Long-form versus short-form

The perennial debate. And the honest answer is: it depends on where your audience is in the journey, what channel you’re using, and what your analytics are telling you.

The attention span argument is overused. Buyers will read long content if it’s useful, relevant, and respects their time. They will abandon short content if it doesn’t say anything worth reading. Length is a red herring; relevance is what you should focus on.

In practice, this often (but not always) means that earlier in the journey, longer thought leadership content – articles, guides, in-depth newsletters – builds awareness and credibility. It gives prospects the insight they need to make an informed decision, and signals that you understand their world. Then, the closer you get to conversion, shorter and sharper can work better because it’s focused, direct, and easy to act on.

Catering for different personas on the same channel

Websites and brochures can be where the multi-persona challenge gets most acute. Here are a few ways to handle it without producing a document that tries to say everything and ends up saying nothing:

  • Persona-specific landing pages or sections: If the differences between your audiences are significant enough to warrant them, quickly direct people to relevant content for finance, legal, operations, engineering (for example)
  • Quotes or benefit sections clearly aimed at specific roles: So readers finds themselves reflected somewhere
  • Focus on the common ground: Across most B2B buying groups, there are shared drivers – regulatory compliance, cost savings, operational efficiency, health and safety. Content that speaks to those works for multiple personas simultaneously, without requiring you to produce 5 versions of the same piece

Use your data

Your analytics will tell you things about your audience that no framework can. Are visitors accessing your site on mobile or desktop? Are they spending time on thought leadership and case study pages, or going straight to service pages? What's the engagement like on your social content – and what topics are generating the most response?

This matters because it tells you where your audience actually is in the journey when they find you – which isn't always where you assume. If traffic is heavy on case study pages, your audience may be further along the consideration stage than your content currently serves. If people are bouncing from service pages, the content may be pitching too hard too soon.
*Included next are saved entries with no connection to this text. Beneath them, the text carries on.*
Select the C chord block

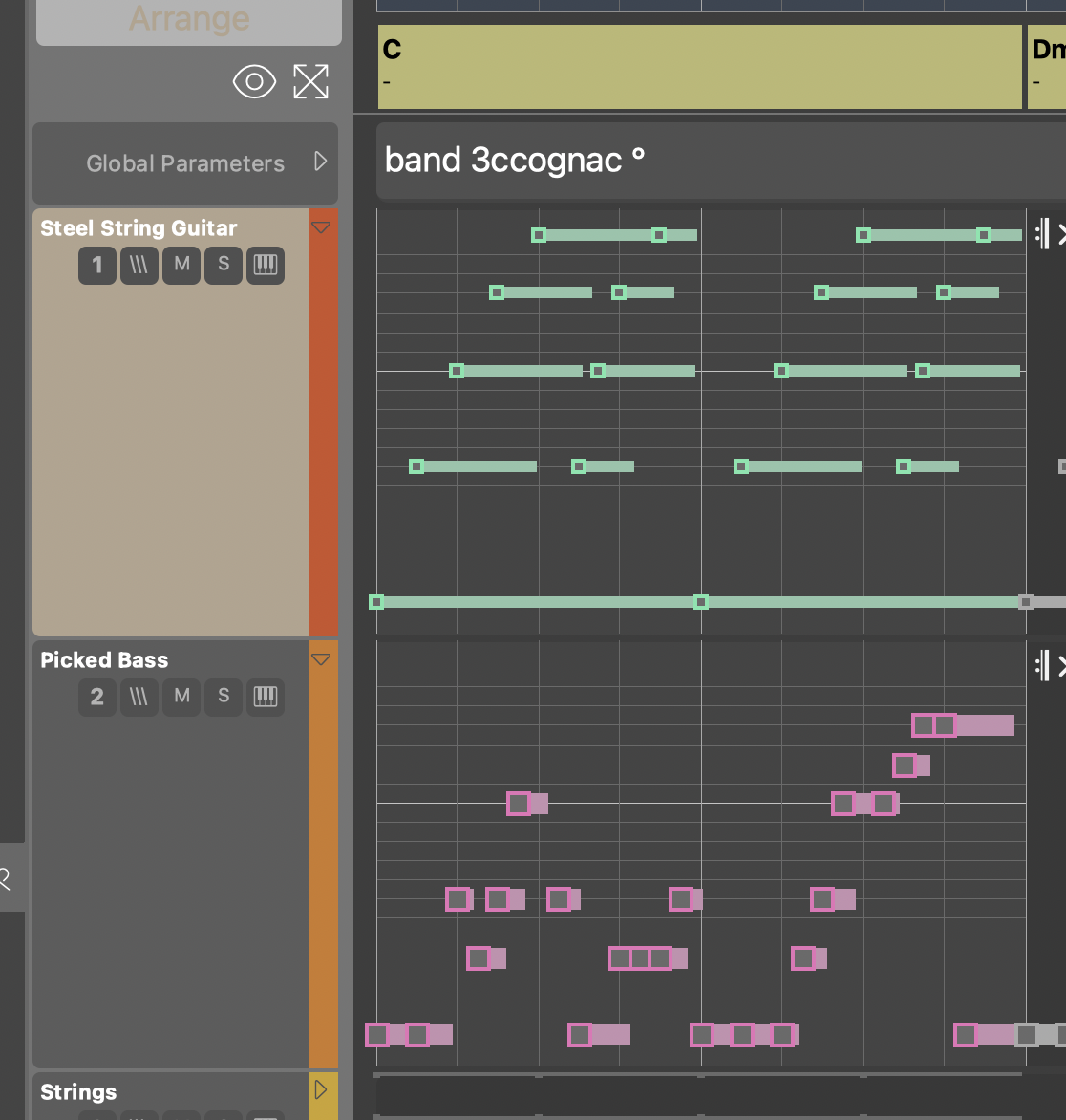(x=699, y=66)
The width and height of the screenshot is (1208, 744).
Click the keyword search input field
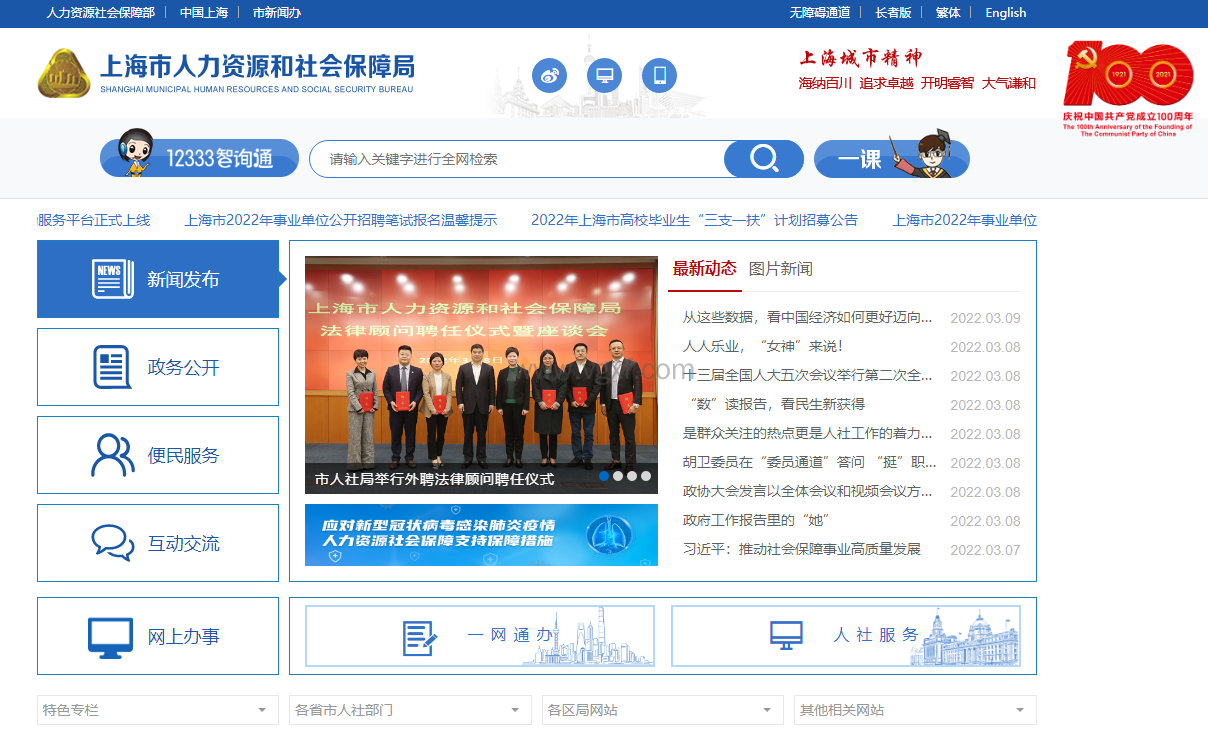pos(520,159)
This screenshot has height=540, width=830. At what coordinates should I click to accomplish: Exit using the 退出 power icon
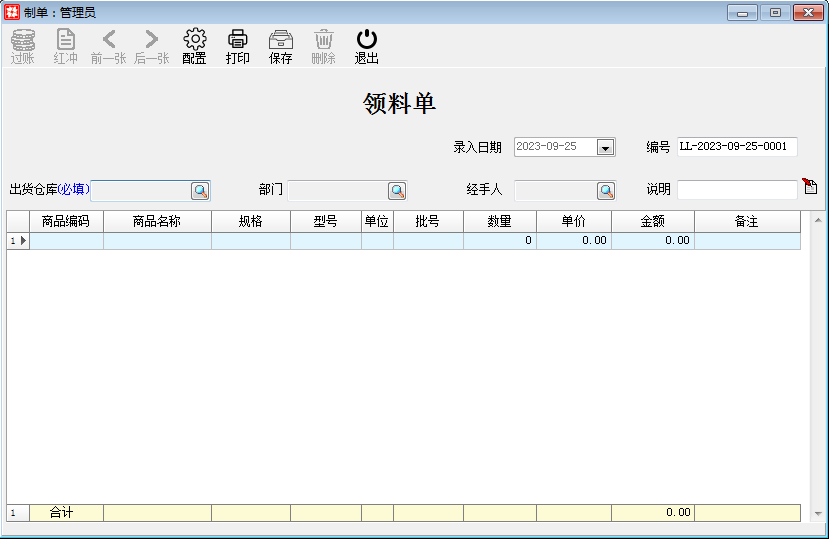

The data grounds the strategy in reality rather than assumption, so use it.

So what does your reader need to know next?

Every decision about buyer journey content – the framing, the CTA, the format, the length – comes back to that same question we talked about at the start:

What does this person know right now, and what do they need to know to take the next step?

The mistake most B2B content makes is answering a different question entirely: what do we want to say? That produces content that serves the business, not the reader. And content that serves the business at the expense of the reader tends not to move anyone anywhere.

Get that orientation right – audience-first, stage-appropriate, with a CTA that feels like a natural next step rather than a sales move – and the rest tends to follow.